Van David Bowie tot Guns N’Roses, ze waren allemaal dank verschuldigd aan David Johansen
„Wraaaaaaaoeegh! Ja-Yeah-Yeah! Nee-nee-nee-nee! “
Zijn iconische primaire kreten Het collectieve rock and roll -geheugen is gegraveerd. De jubelen die schreeuwde vanuit de keel van David Johanhansen, die op vrijdag op 75 -jarige leeftijd stierf aan de effecten van kanker, kondigde perfect de missie aan waarmee zijn protopieband New York Dolls het podium bestormde in 1973. “Je bent een geweldige ballerina op een lente -middag,” Schminerde Schmierde in het lied “Persoonlijke crisis”: “Verandering van de Wolfman” Persoonlijke “Persoonlijke Crisis”: “Verandering in de Wolfman Howlin” To The Wolfman Howlin “In de maan. “
Voor de band, vernoemd naar een lokale poppenreparateur New York Doll Hospital, was het tegenovergestelde min of meer het tegenovergestelde: dit waren huilende wolven gekleed als sexy vrouwen.

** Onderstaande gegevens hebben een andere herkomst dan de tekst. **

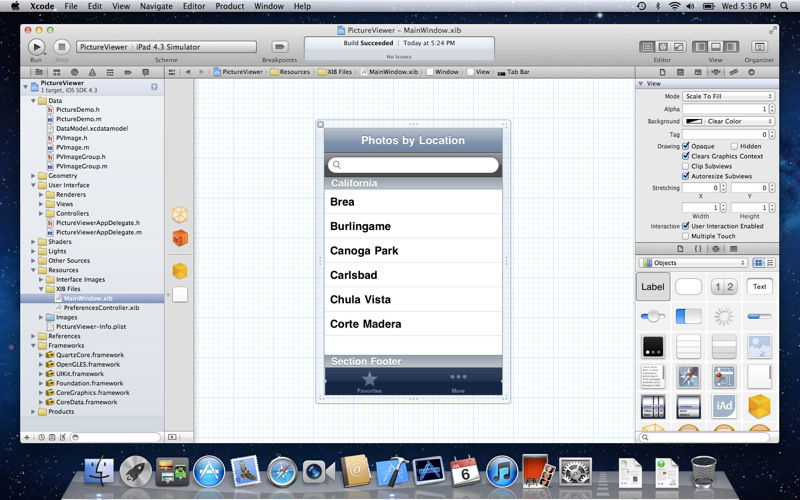
Task: Click the Stop button in the toolbar
Action: (x=62, y=46)
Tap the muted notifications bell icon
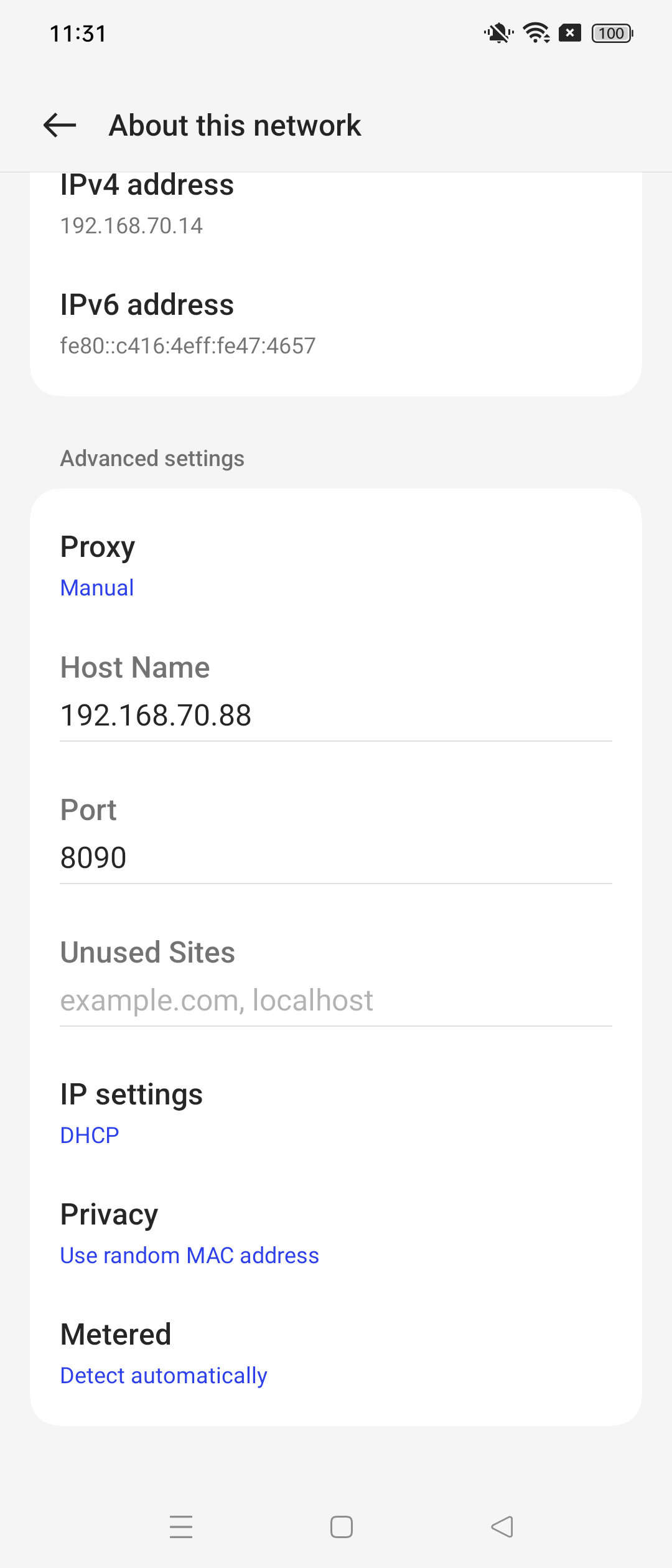Image resolution: width=672 pixels, height=1568 pixels. (x=498, y=33)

In hun ruwe rock ‘n’ roll waren overtuiging en showmanship belangrijker dan technische vindingrijkheid of zingen iets banaals als onberispelijk zingen. “We waren vrijwel de enige band, dus we hoefden niet zo goed te zijn”, zei Johansen later over de vroege dagen in de punk -Bijbel Dood me alsjeblieft.
Maar het besef dat iedereen een kunstenaar zou kunnen zijn, was voor velen een openbaring: wie ze zag, wilde zelf een band beginnen. Samen met tijdgenoten zoals de Velvet Underground en de Stooges, zouden de New York-poppen talloze generaties muzikanten beïnvloeden: eerst de punkers, later de glamrockers, (haar) metalheads en zelfs singer-songwriters.
Waar de Velvet Underground op artistieke en experimentele tournee ging en de Stooges geschokt door zanger Iggy Pop die zichzelf verwondde of besmeurd met pindakaas, hadden de New York -poppen een troef die nog niemand had gedurfd: ze droegen lippenstift, hoge hakken, sexy jurken en spandex.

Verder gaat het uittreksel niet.